Don't get me wrong. I worked really hard when I was working full-time, including regularly putting in many extra hours. I rarely took lunch. When I stopped, I thought I would take a few months off and chill.
It began well; I went on a week-long meditation retreat just after I left. So far, so good. In the protected, structured space of the retreat center, I assumed I would wind down. I did, a bit. But in retrospect, I treated that retreat as if it were my "job" for a week--I worked at it. (I'll treat it very differently next time)

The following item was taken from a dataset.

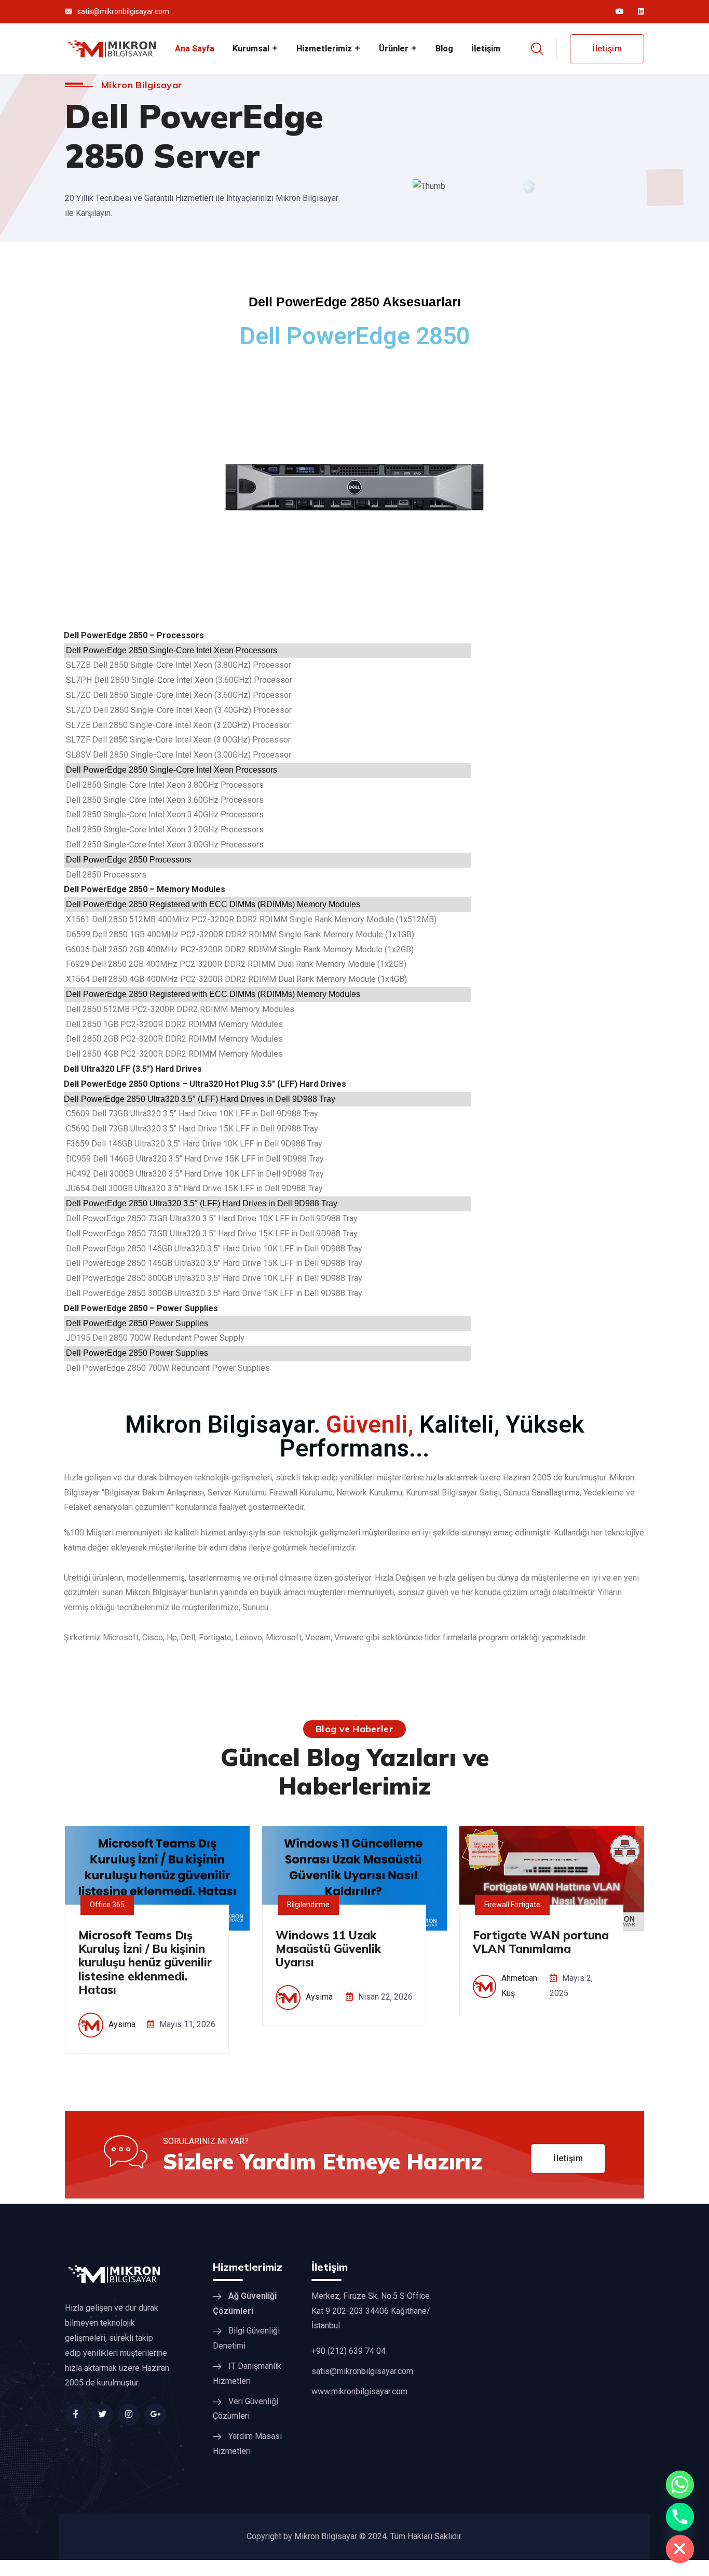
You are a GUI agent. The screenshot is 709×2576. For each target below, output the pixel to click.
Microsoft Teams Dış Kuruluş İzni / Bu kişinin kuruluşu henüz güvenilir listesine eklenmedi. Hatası (145, 1963)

Next, I began creating a website, doing all of it myself--a steep learning curve for me as I'd never done this before. For a while, I worked on this project seven days a week. I revised, I tinkered. I thought about it incessantly. I viewed other folks' websites. I couldn't keep away from the task for long. Finally, I had it done.
Ahhh, I thought. Now, I can take some time off.
But I noticed something odd: It was so hard to just stop.
Most Americans have real trouble with downtime. We can't put down the electronic devices that tether us to work. (Enough media attention has been given to that so I won't discuss it here.) But even when we aren't "connected," we have to be doing something...anything, it seems at times. Otherwise, many of us (most?) become jittery and restless.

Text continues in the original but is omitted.